▸ **GIVEN TASK**
Recast each line of the material below as a Markdown table with the columns "No." and "Line," numbering the rows and leaving out blank lines. Omit the pictures from the table.

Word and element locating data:
※ ※ ※

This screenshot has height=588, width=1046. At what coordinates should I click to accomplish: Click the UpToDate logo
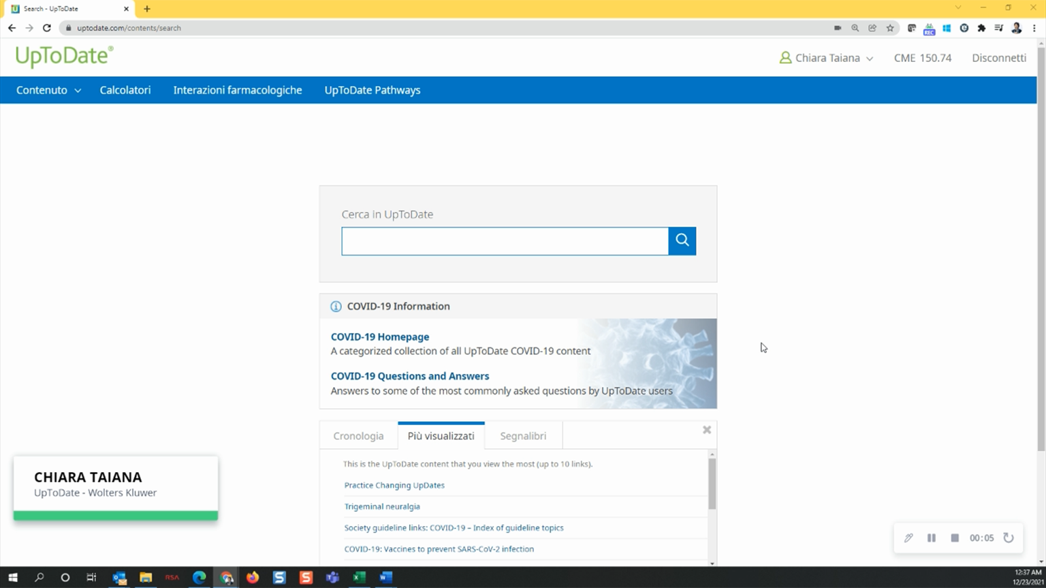pyautogui.click(x=64, y=57)
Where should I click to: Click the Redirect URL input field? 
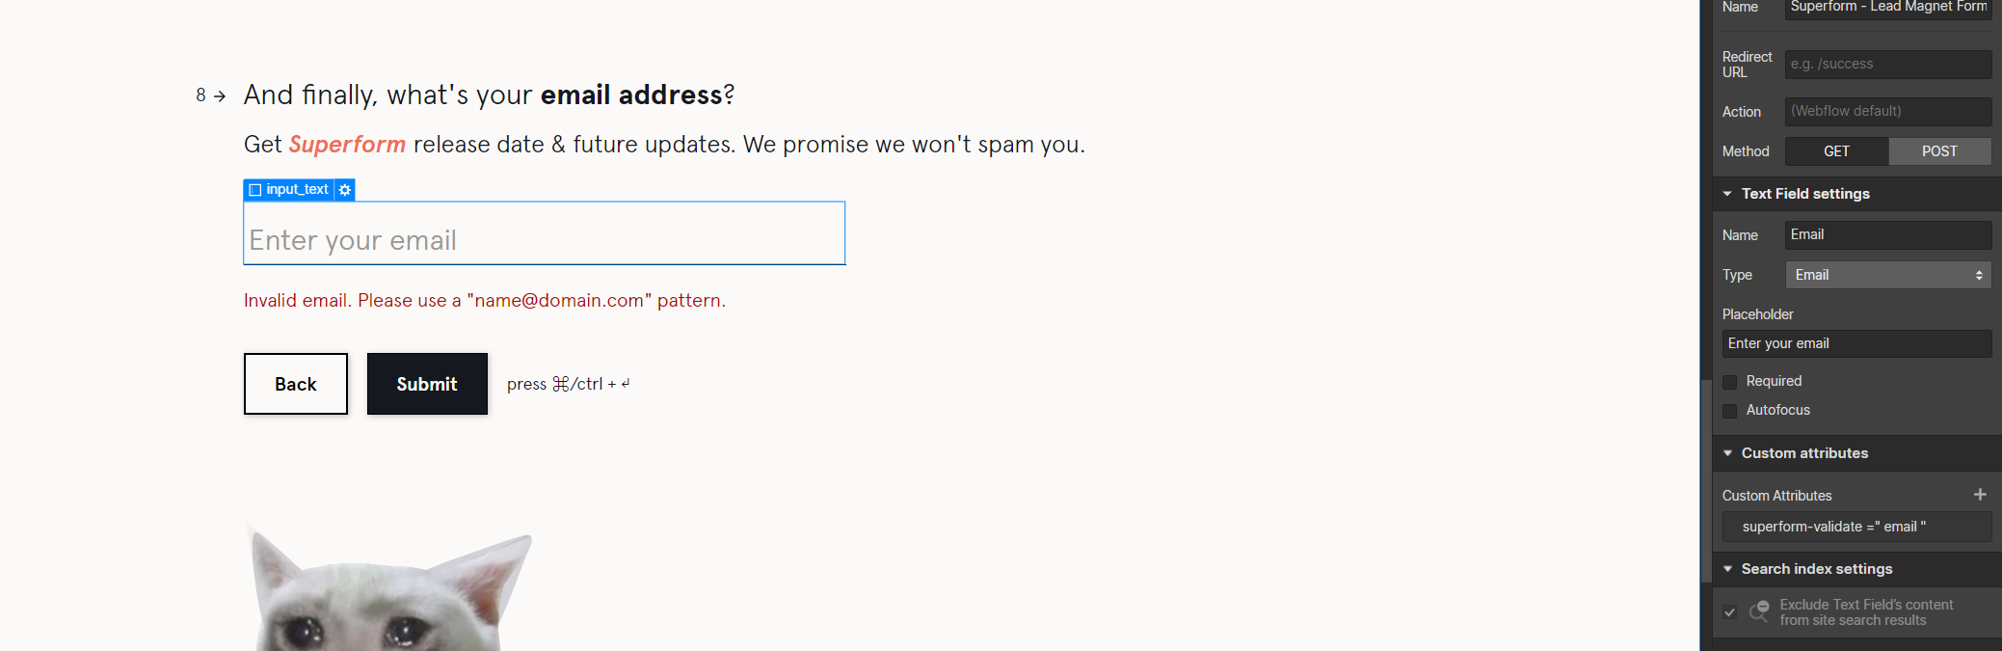click(1887, 65)
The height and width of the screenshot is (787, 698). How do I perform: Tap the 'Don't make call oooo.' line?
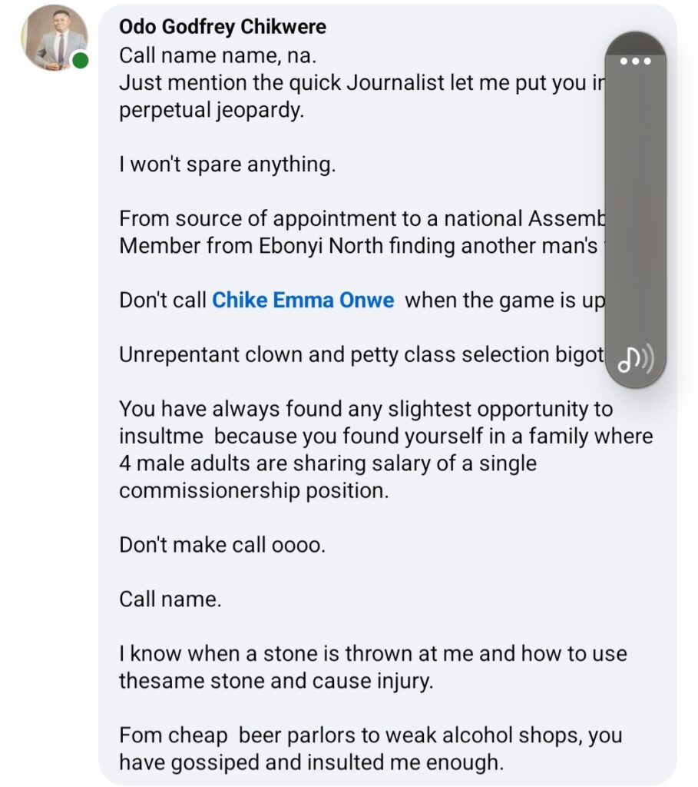point(222,545)
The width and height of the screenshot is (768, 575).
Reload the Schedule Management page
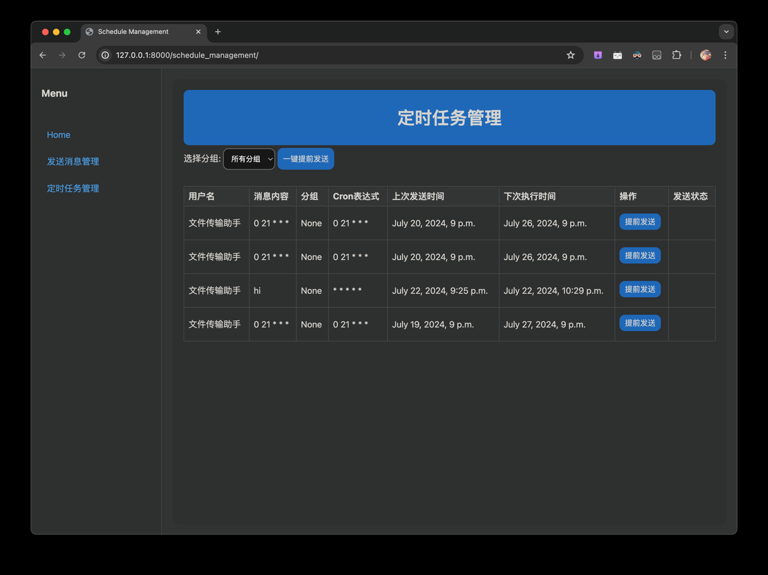(x=82, y=55)
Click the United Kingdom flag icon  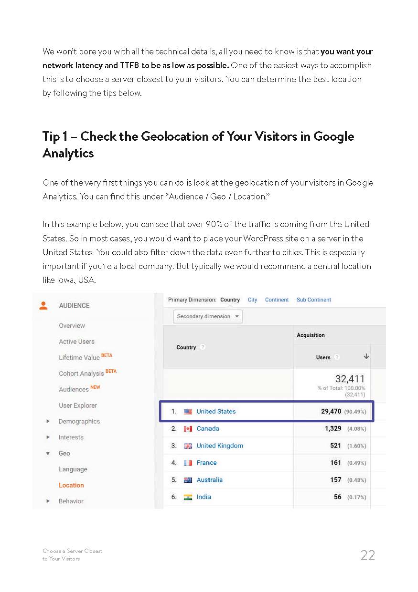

※ ※ ※

▸ **FINAL RESULT**
| No. | Line |
|---|---|
| 1 | This screenshot has height=588, width=1046. At what coordinates should I click to accomplish: Click the UpToDate logo |
| 2 | pyautogui.click(x=64, y=57) |
| 3 | Where should I click to: Click the Redirect URL input field?  |
| 4 | click(1887, 65) |
| 5 | The height and width of the screenshot is (787, 698). How do I perform: Tap the 'Don't make call oooo.' line? |
| 6 | point(222,545) |
| 7 | The width and height of the screenshot is (768, 575). |
| 8 | Reload the Schedule Management page |
| 9 | (x=82, y=55) |
| 10 | Click the United Kingdom flag icon   |